How powerful storytelling can build and grow your business
When you think about a story, what comes to mind? Perhaps an enjoyable summer read, or maybe even a fable or fairytale. But a story doesn’t have to be confined to fiction alone. In fact, we tell stories every single day. How we see the past, how we envision the future – those are stories. How we convey a message, how we describe a product or service – those are stories as well. A pitch, a presentation, a plea – all stories. In fact, stories are a vital part of any business. And they are one of the most powerful tools you can use to engage your audience.
Stories go far beyond simply relaying facts and data. Stories emotionalize information. They give color and depth to otherwise bland material, and they allow people to connect with the message in a deeper, more meaningful way. Those potential customers can then connect with your product, service and your entire business in a more profound way.
Yet not all stories are equal. Simply telling a story that may elicit some emotion does not guarantee its efficacy. Tony sat down with his dear friend Peter Guber, the Chairman and CEO of Mandalay Entertainment, whose films have earned over $3 billion worldwide and 50 Academy Award nominations, to discuss the inherent power and ability a story has to shape the lives of others. Here’s what Peter had to say:
So how do you create a powerful story?

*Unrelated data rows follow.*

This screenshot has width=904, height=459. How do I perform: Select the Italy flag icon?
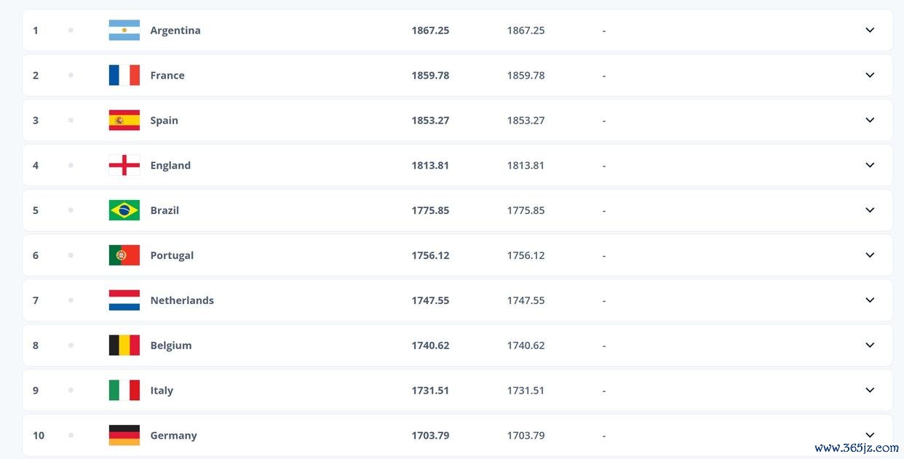point(124,391)
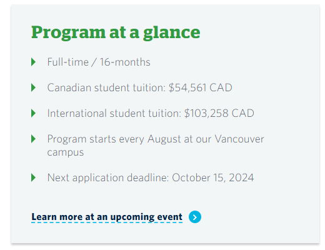Viewport: 325px width, 250px height.
Task: Click the Program at a glance heading
Action: (x=116, y=33)
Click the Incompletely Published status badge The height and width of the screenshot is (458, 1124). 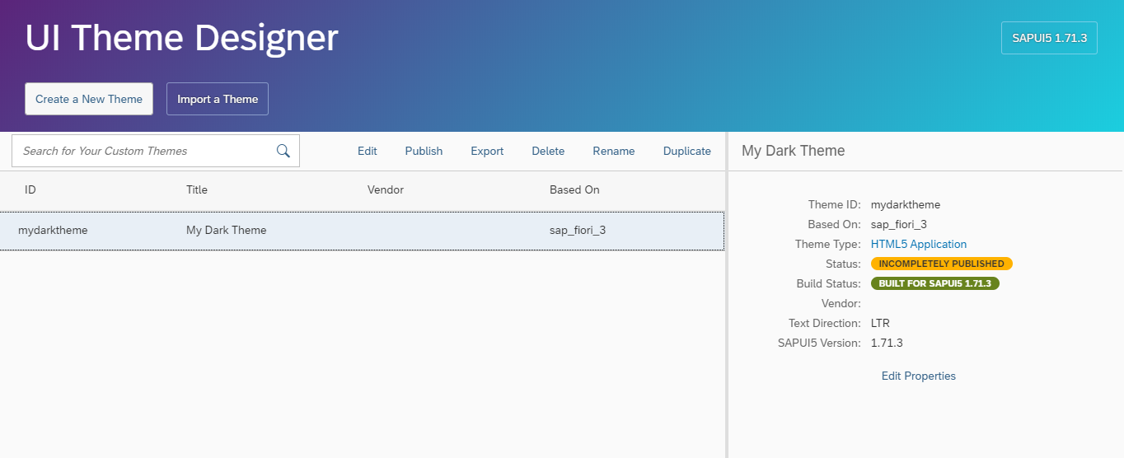(941, 264)
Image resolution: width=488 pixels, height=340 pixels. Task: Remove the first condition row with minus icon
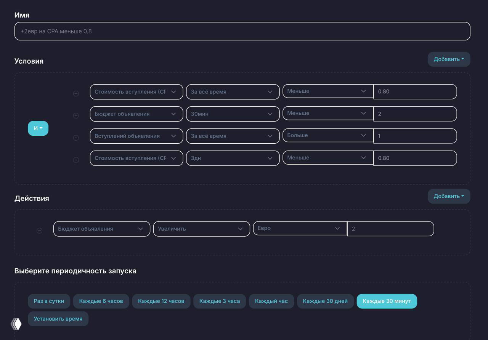pyautogui.click(x=76, y=93)
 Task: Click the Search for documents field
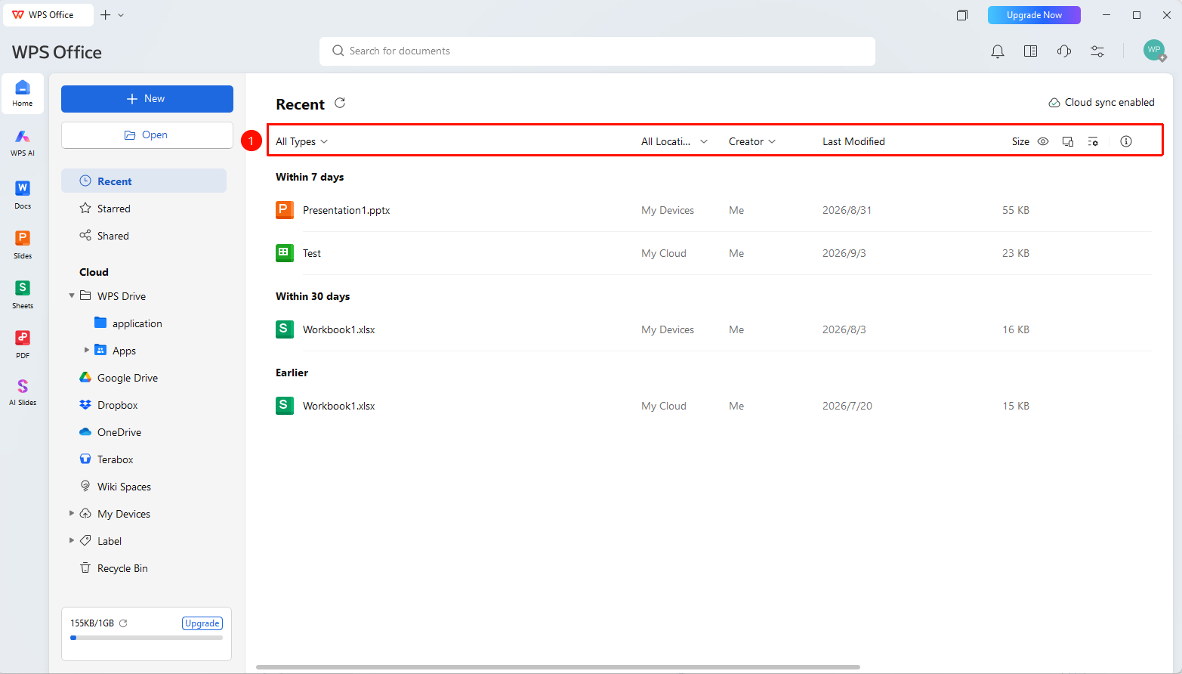tap(597, 51)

First, it’s about finding that emotional core of your message. As Peter says, emotion combined with information becomes memorable and actionable. Confused on what that means? Think about it. Where were you on 9/11? Chances are that you can remember exactly where you were when you learned about the tragic events that transpired that day. But if you had to think where you were the day before that – that memory is probably hazier. Because information attached to pain or pleasure creates an emotional connection that resonates within you.
Next, you must be authentic. People have a sensitive radar when it comes to those trying to manipulate or take advantage of a situation. In fact, rather than focusing on what you want to get out of telling the story, you must shift your focus to how you are going to serve your audience. It’s a pure intention, where you are truly focused on improving or enhancing their lives.
Peter goes on to give the advice: “Be interested, not interesting, or else the audience will never take it in.” Keeping in mind that a story is not a monologue, but a dialogue, helps you to give your audience proprietorship. They become emotional owners of the story you are telling. Then they become advocates – of your product, your service, your business, your brand. But you can’t get there unless you have a generous goal and listen actively.
Lastly, you must know when to move on. Don’t just fire information at an audience if the environment isn’t right. Assess the situation. There is a ripe and a wrong time for every message. And that may mean you will have to find a way to change your audience’s state. Because if they’re not in a prime state to listen to your story, then it’ll fall flat and fail to resonate within them. Timing is key.
If done well and done correctly, a story can have a massive effect on the audience. It can inspire and enliven. It can move them to take action. And it can turn them into a raving fan. Never underestimate the power of your story. And never underestimate the intelligence of your audience. Play it truthfully and emotionally, create a dialogue, and you will see how the gift of story may just become the most powerful tool in your arsenal.